In low transmission settings, increasing ACT coverage is essential if the dramatic effects on malaria incidence observed recently in north-west Thailand, KwaZulu Natal and Zanzibar are to be extended to other areas [42, 43]. Plasmodium falciparum malaria can be eliminated, although micro-heterogeneities in transmission intensity in remote areas will often ensure a protracted "end-game". The impact of ACT on drug resistance in high transmission intensity settings is limited because the majority of population is immune, many infections are asymptomatic, and therefore a smaller proportion of the infections are treated. An important weakness in the understanding of the epidemiology of malaria is the relative contribution of asymptomatic and symptomatic infections to transmission. The smaller the contribution of asymptomatic infections, the greater is the effect of ACT in slowing resistance spread. The main force driving the spread of drug resistance in these circumstances is the chemoprophylactic effect of presumptive therapy, which provides a selective filter for resistant parasites. The model also predicts that at low transmission intensities malaria transmission is readily eradicated without the continued influx of infected migrants. This has important implications for eliminating malaria [44, 45].
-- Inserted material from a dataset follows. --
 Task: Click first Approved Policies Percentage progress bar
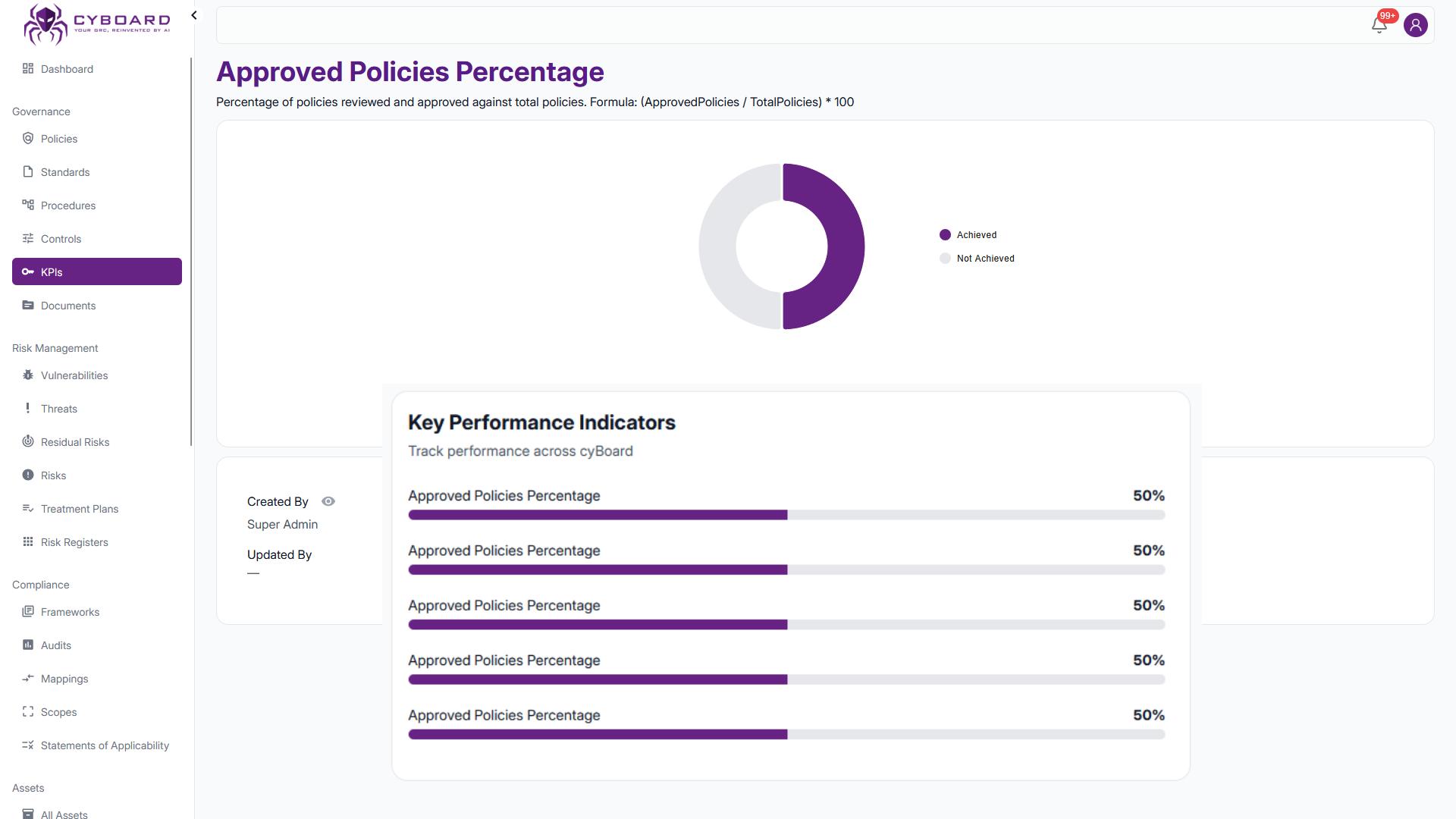click(786, 515)
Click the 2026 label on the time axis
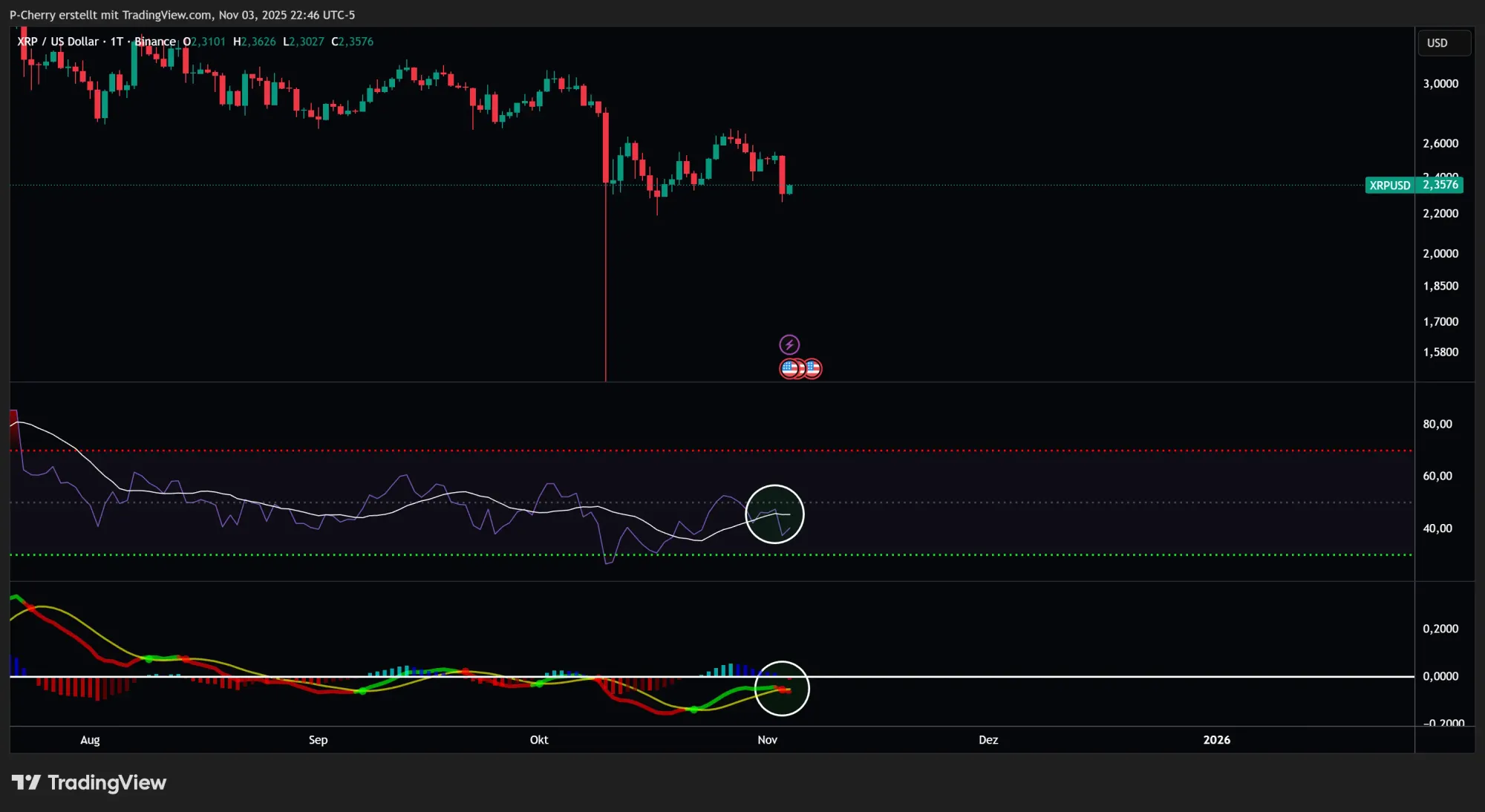1485x812 pixels. [1218, 740]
The question of whether it is possible to reduce malaria transmission sufficiently to eliminate malaria eventually in high malaria transmission areas remains unresolved [8]. In high transmission settings, this model predicts that high ACT coverage alone cannot reduce malaria transmission unless it is used together with vector-control measures i.e. use of insecticides and deployment of insecticide-treated bed nets (ITN) and other materials to reduce the force of infection. To overcome the obstacles to high coverage of the un-affordability and un-availability of ACT, it has been argued persuasively that provision of global subsidies for co-formulated ACT must be provided at the top of the distribution chain. This would facilitate considerably the flow of drugs down to the end users through the existing public and private sector distribution pathways, with the ultimate objective of making effective anti-malarial treatments available and affordable even to the poorest people [46]. Stabilizing demand for ACT would also create incentives for ACT production, resulting in lower prices [7].

Conclusion

A major obstacle to achieving the benefits of high coverage is the current cost of the drugs. The outputs provided by this model constitute a strong argument for a global subsidy to make ACT generally available and affordable in endemic areas. In addition, other interventions to reduce malaria transmission and to control usage of anti-malarial drugs may be required for slowing down the spread of drug resistance in high transmission intensity settings.

The spread of resistant parasites presents a very real public health risk and, in the absence of surveillance data, data-driven theoretical models provide the best information to assist policy making. This relatively complex model of malaria transmission and drug resistance provides a good framework for further development of the model to guide decision-making of other public health policies.